Saya mengetahui hal itu setelah membaca halaman awal dari buku yang ditulis oleh Adolf Heuken berjudul Menteng: Kota Taman Pertama di Indonesia. Itu berarti wilayah-wilayah lain yang berada dalam Kecamatan Menteng seperti Gondangdia dan Cikini merupakan hasil perluasan. Soalnya juga yang saya dapat dari buku tersebut Jalan Raya Menteng tempat lokasi kantor bapak dan ibu saya itu disebut sebagai Jalan Menuju Menteng yang mengarah ke Jalan Cut Meutia, dan di jalan tersebut terdapat Gedung Boplo yang sekarang menjadi Masjid Cut Meutia.

Lalu sebenarnya seperti apa Menteng tersebut pada awalnya?

Dari beberapa sumber yang saya ketahui dari internet, Menteng awalnya merupakan tanah partikelir atau pribadi milik beberapa tuan tanah Belanda dan Timur Asing.

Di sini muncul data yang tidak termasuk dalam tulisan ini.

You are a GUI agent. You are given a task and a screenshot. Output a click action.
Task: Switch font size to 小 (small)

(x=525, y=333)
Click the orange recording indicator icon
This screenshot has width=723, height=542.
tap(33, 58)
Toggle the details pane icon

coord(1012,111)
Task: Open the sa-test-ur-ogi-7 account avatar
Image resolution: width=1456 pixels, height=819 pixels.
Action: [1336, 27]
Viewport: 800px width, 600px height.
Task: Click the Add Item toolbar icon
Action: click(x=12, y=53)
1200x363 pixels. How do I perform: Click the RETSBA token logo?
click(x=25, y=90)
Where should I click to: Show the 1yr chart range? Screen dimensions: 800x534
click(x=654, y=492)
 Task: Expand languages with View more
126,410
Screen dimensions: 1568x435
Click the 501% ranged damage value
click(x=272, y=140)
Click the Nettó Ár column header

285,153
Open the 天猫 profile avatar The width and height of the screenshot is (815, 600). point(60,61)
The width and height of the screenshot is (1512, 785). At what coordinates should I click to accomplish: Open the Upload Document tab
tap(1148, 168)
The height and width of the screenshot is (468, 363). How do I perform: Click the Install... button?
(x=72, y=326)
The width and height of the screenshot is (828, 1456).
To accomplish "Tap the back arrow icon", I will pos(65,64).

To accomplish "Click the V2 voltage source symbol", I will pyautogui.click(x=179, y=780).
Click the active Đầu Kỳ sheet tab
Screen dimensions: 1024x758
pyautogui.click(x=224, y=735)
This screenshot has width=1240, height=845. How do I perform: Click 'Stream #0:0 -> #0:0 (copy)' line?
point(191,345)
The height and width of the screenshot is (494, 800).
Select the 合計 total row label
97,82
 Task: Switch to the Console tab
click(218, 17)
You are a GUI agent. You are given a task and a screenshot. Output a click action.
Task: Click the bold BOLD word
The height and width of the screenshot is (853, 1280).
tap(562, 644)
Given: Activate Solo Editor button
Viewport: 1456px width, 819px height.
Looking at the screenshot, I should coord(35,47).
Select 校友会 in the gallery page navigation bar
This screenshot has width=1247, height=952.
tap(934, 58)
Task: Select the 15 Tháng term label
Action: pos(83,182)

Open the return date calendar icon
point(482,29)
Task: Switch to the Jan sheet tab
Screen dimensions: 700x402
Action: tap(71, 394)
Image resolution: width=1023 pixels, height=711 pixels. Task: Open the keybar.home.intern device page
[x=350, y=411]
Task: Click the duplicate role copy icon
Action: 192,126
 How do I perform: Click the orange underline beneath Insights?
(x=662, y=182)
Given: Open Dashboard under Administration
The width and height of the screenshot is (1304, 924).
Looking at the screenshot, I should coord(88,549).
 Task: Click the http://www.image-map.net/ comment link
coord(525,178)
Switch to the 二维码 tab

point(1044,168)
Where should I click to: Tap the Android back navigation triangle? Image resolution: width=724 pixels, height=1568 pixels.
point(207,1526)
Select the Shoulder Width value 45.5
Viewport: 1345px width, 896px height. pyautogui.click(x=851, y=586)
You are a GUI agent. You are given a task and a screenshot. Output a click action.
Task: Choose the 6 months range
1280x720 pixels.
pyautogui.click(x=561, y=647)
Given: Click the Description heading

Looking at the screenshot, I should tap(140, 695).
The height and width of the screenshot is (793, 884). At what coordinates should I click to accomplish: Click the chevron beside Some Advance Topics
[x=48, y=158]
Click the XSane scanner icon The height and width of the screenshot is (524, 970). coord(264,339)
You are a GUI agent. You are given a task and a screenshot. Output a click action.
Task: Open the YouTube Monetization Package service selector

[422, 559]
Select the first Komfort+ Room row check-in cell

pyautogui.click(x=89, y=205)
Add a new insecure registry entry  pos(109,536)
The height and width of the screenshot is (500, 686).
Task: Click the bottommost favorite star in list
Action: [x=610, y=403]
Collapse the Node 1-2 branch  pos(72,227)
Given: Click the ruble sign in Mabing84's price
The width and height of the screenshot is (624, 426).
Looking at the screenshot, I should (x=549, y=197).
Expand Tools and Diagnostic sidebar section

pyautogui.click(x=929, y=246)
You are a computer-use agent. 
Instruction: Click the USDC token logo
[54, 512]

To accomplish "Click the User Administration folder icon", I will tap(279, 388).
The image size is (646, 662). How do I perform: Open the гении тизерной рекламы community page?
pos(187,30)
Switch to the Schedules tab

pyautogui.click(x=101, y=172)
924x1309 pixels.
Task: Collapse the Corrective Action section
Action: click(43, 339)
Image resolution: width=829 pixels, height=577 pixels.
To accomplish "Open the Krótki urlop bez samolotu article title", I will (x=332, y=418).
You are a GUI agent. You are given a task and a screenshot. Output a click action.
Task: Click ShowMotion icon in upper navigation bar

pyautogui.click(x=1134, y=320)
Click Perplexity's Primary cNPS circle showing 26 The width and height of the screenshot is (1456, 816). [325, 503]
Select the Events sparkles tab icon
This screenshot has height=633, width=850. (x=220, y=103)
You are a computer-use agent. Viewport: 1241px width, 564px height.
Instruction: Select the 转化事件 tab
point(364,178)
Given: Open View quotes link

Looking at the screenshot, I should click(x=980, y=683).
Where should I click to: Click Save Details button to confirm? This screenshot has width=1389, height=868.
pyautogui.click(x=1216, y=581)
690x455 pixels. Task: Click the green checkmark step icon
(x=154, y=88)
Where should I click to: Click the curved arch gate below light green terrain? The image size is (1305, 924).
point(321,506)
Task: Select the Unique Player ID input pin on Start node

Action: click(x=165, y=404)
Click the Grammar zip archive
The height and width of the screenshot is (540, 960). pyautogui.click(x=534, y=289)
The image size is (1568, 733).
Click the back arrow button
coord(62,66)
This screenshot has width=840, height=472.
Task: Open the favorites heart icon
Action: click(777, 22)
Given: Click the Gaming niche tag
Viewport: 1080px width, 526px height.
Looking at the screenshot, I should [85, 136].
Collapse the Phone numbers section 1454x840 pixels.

Tanah partikelir yang terhampar di luar Weltevreden itu mulai dari Kebon Sirih kemudian dibeli oleh pemerintah kolonial untuk dijadikan kawasan pemerintahan dan perdagangan seiring dengan meluasnya Jakarta di era kolonial setelah banyak kolonis awal meninggalkan kawasan kota benteng di Kota Tua karena banyaknya gangguan kesehatan.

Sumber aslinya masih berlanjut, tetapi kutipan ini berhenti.